Speaking to the BBC, Mr. Jonhson said “all the signs are that the plan has already in some senses begun”.
“People need to understand the sheer cost in human life that could entail.
Asked if a Russian invasion is imminent, Mr Johnson responded…
“I’m afraid that that is what the evidence points to, there’s no burnishing it.”
Meanwhile, the UK foreign secretary has said… “Worst-case scenario between Ukraine and Russia could happen as early as next week.”
Foreign Secretary Liz Truss is accusing Russia of “not being serious about diplomacy”.
Truss also quoted Ukrainian President Volodymyr Zelensky’s speech at an annual security conference in Munich was “extremely sobering.”
“This is one of the most dangerous moments for European security that we’ve experienced since early in the 20th century. And we need to show unprecedented unity. There were many people who would want to think hopefully about the situation, but I think we need to prepare for the worst-case scenario.
The US Defence Secretary Lloyd Austin assessed the situation saying that Russia’s increased military presence along the Ukraine border is a “bluff” and that the Russian President Vladimir Putin “could decide to attack Ukraine in short order.”
Speaking on US ABC news on Friday, he said that Russia is developing the combat infrastructure along the border border in order to “conduct a successful invasion”.
Latest estimates by US government security advisors suggest that between 170,000 and 190,000 Russian troops are now mobilised and stationed along the Ukraine border, both in Russia and neighbouring Belarus.
Western officials are warning that Russia could be preparing to invade at any time, but Russia continues to publicly deny the claims, saying troops are simply conducting military exercises in the region.

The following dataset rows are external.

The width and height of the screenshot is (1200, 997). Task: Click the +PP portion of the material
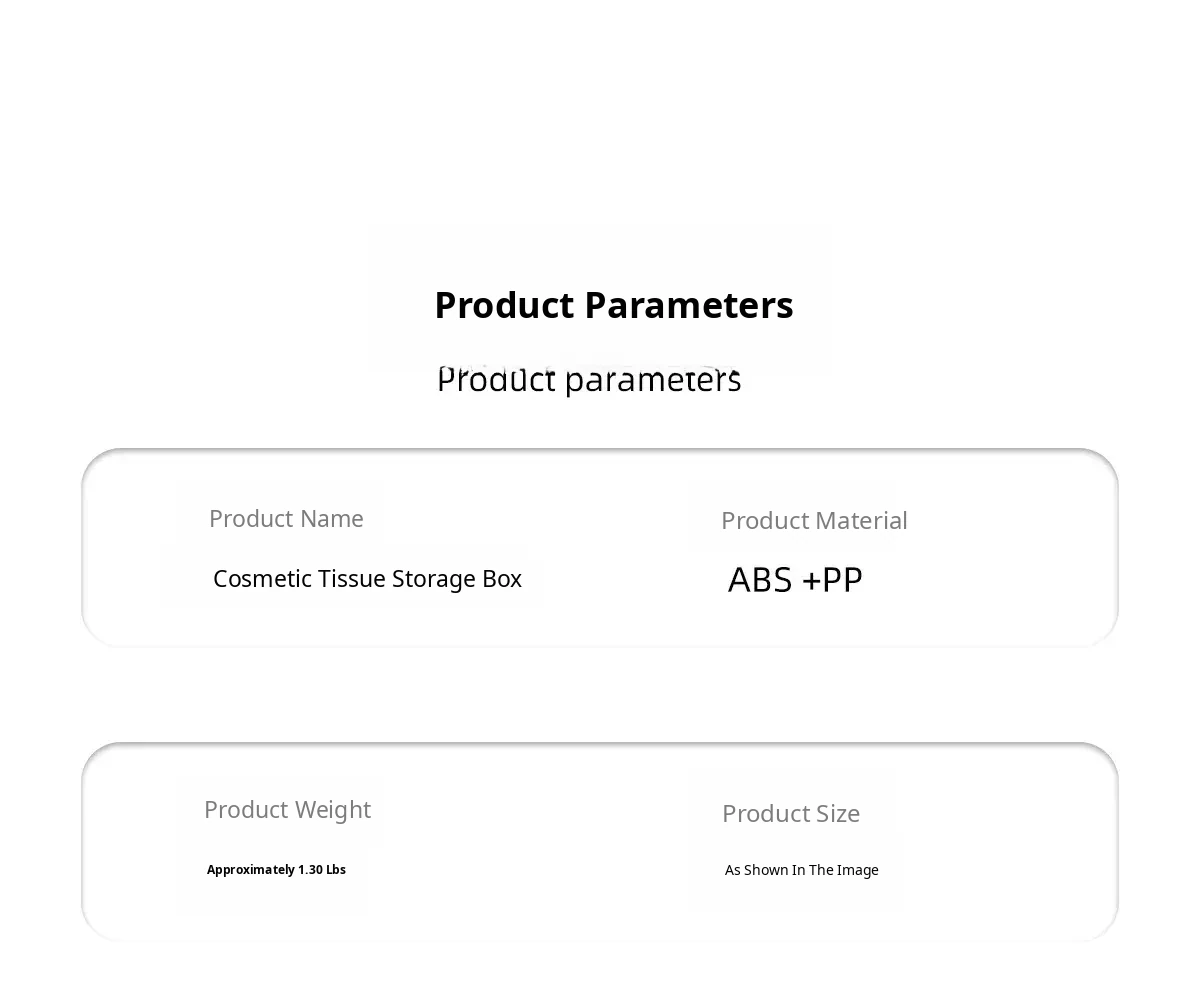click(x=832, y=580)
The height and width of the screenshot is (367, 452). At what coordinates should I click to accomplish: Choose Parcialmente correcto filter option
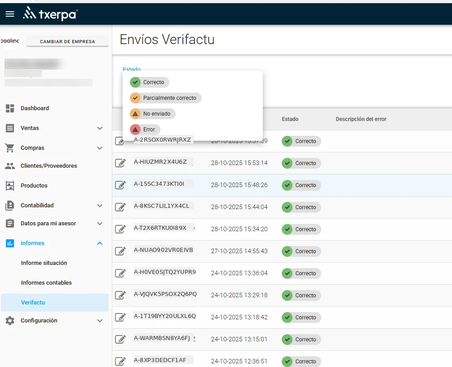(x=165, y=98)
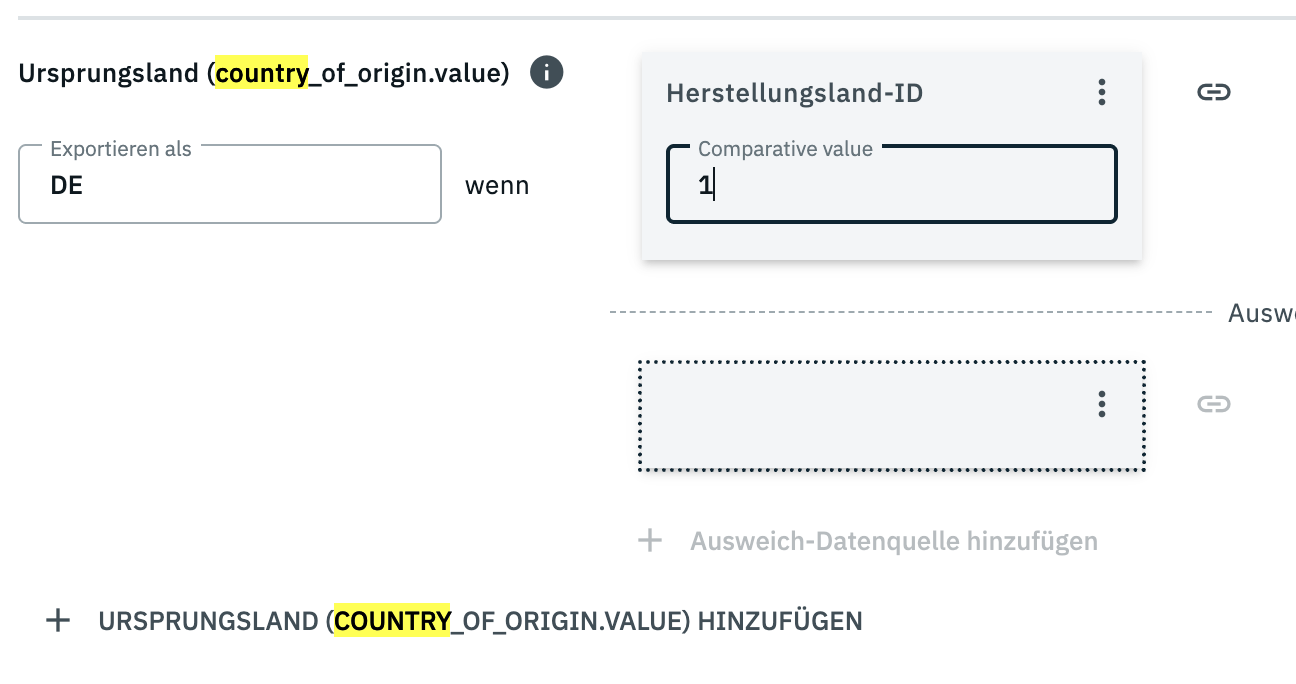Focus the Exportieren als field containing DE
The image size is (1296, 684).
pyautogui.click(x=229, y=185)
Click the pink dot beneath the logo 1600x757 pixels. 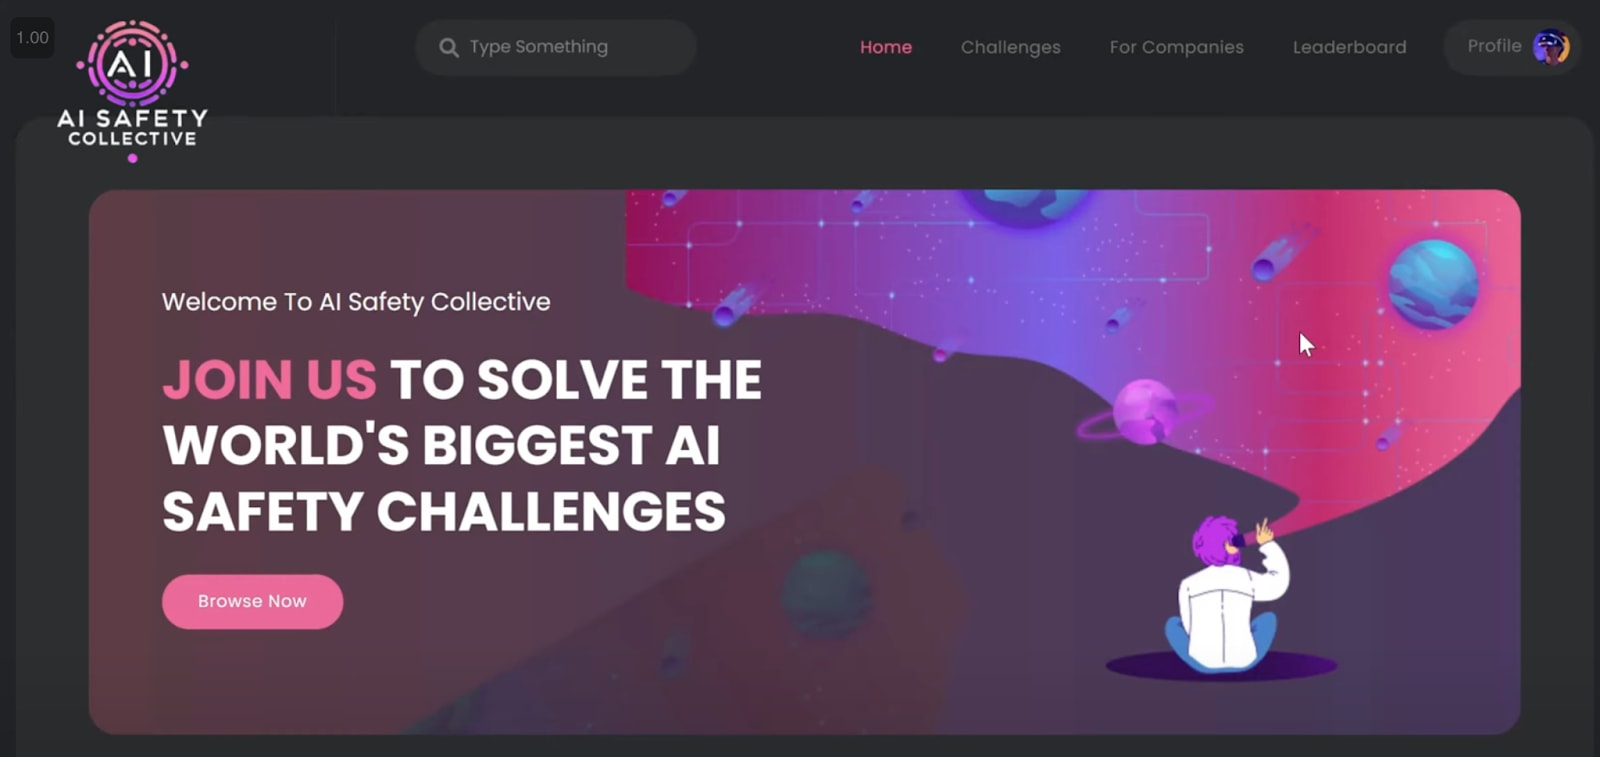[132, 158]
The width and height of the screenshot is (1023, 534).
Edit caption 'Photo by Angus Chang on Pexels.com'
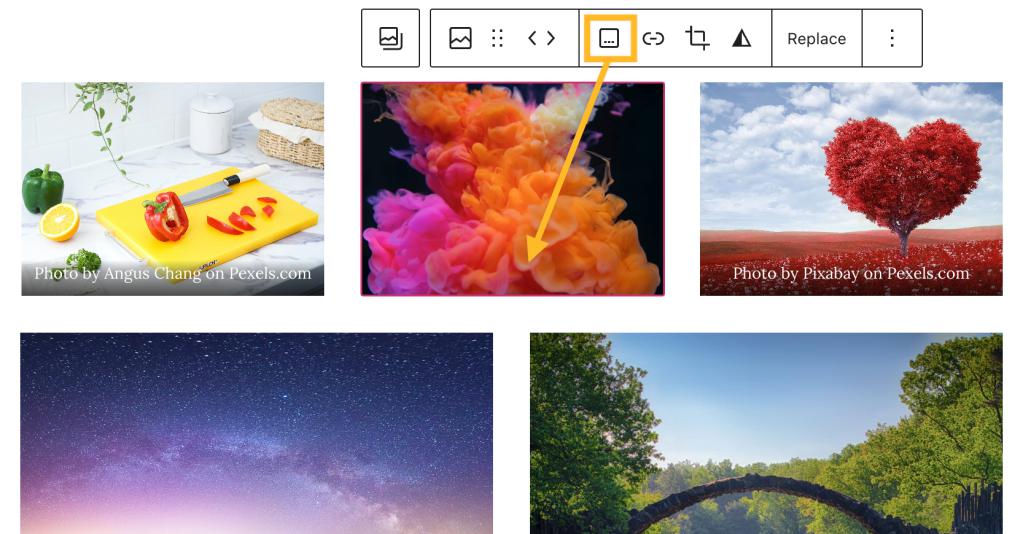pyautogui.click(x=172, y=273)
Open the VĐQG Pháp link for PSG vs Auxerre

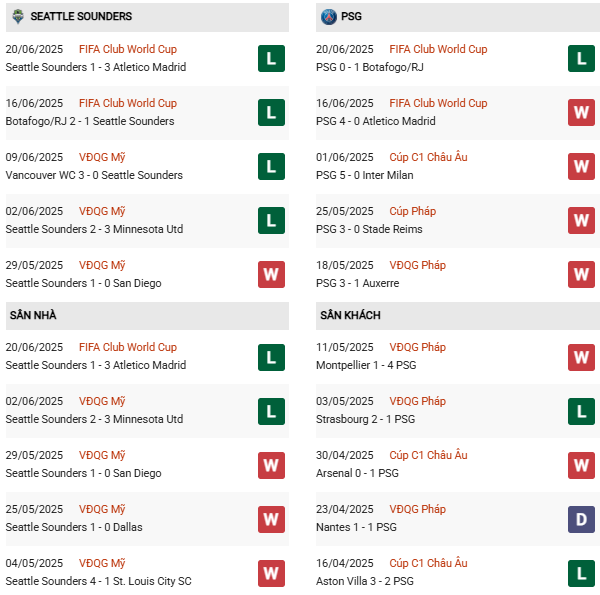(x=417, y=265)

The US President Joe Biden has been briefing Western leaders’ intelligence suggesting that Russian forces were not just planning on invading Ukraine from the eastern borders, via Donbas, but down from Belarus and the area surrounding Kiev.
During yesterday’s media briefing the British PM said…
“I’m afraid to say that the plan we are seeing is for something that could be really the biggest war in Europe since 1945 just in terms of sheer scale.””
People needed to not only consider the potential loss of life of Ukrainians, but also of young Russians.”
Yesterday NATO’s chief Secretary-General Jens Stoltenberg told DW that “all signs suggest Russia will attack its neighbour” as the alliance relocated its Kiev staff.
“No troops are being withdrawn, as Russia says, but new troops are being added… there were also indications that Russia was preparing to create a pretext for an attack.”
Stoltenberg noted that NATO is committed to a political and diplomatic solution.
“We want to get Russia to change course and sit down with us.”